» WHAT TO DO
Go through the records that follow and tally the lines with "Task" in them; answer with the number alone.
** Opening PROVIDED RECORDS block **
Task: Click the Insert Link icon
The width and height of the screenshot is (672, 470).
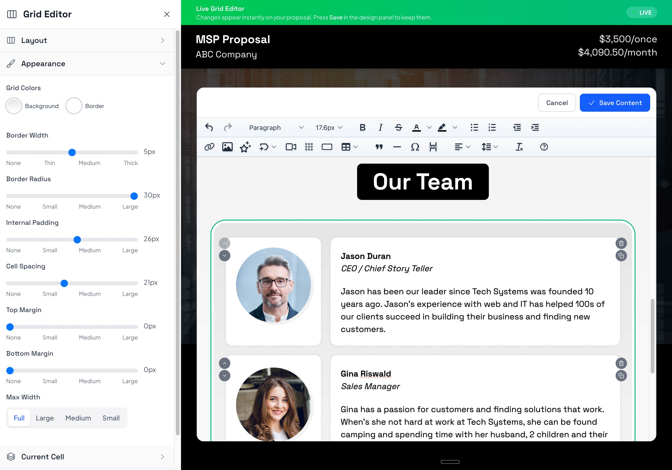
** Closing PROVIDED RECORDS block **
** Opening PROVIDED RECORDS block **
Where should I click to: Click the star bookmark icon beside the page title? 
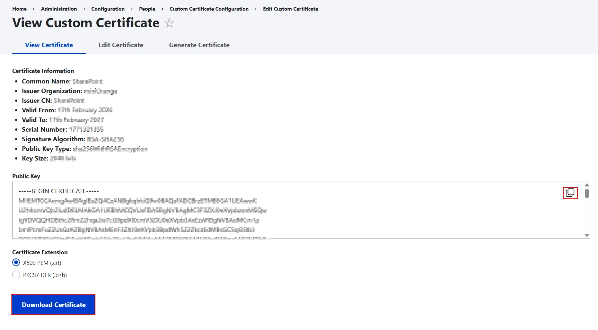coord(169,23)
** Closing PROVIDED RECORDS block **
** Opening PROVIDED RECORDS block **
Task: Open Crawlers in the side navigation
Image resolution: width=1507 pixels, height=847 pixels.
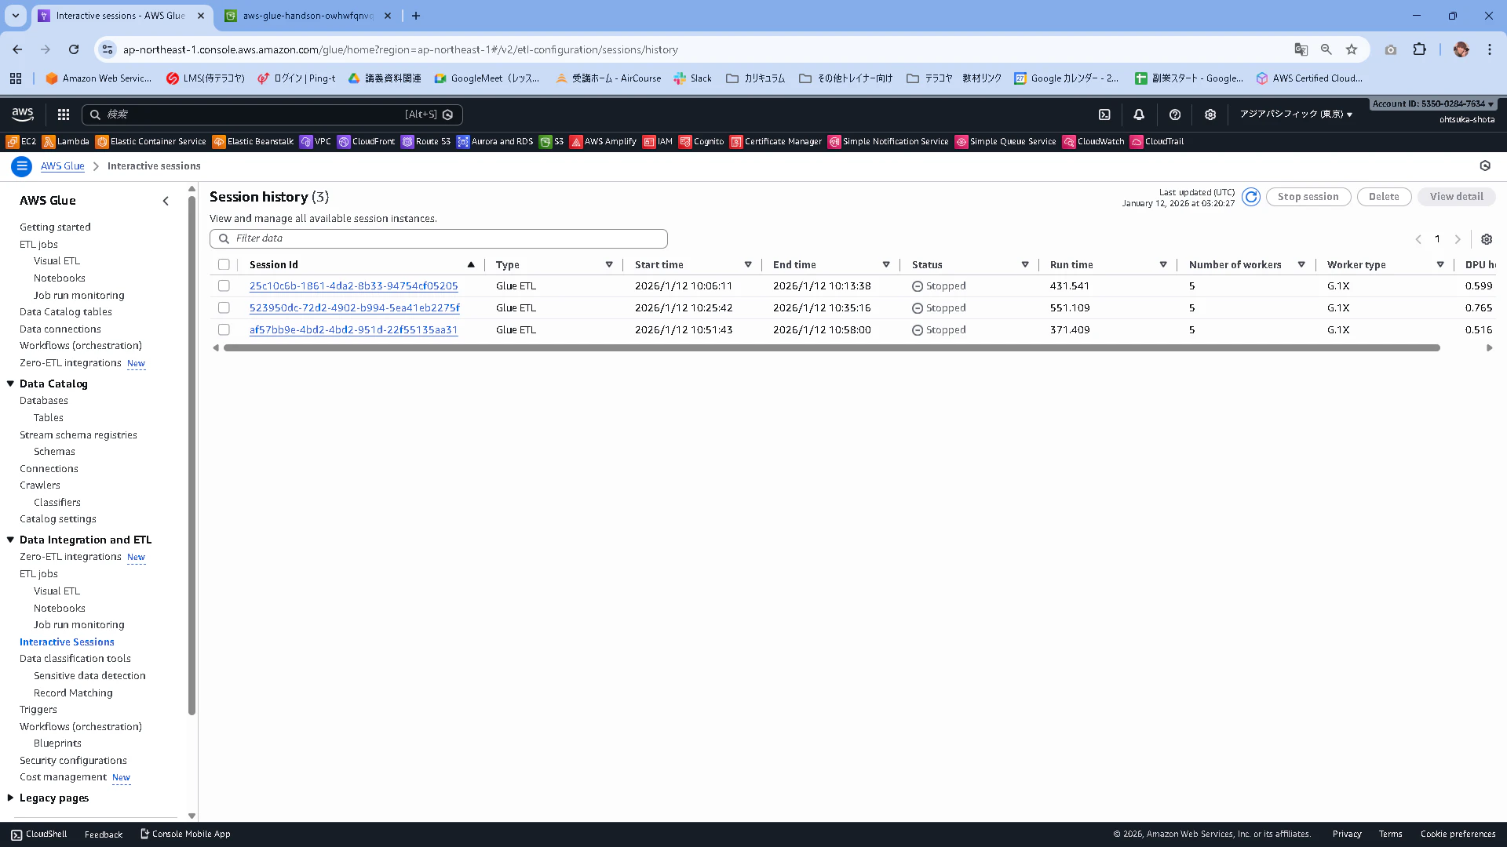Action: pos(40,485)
** Closing PROVIDED RECORDS block **
» FINISHED EXERCISE
2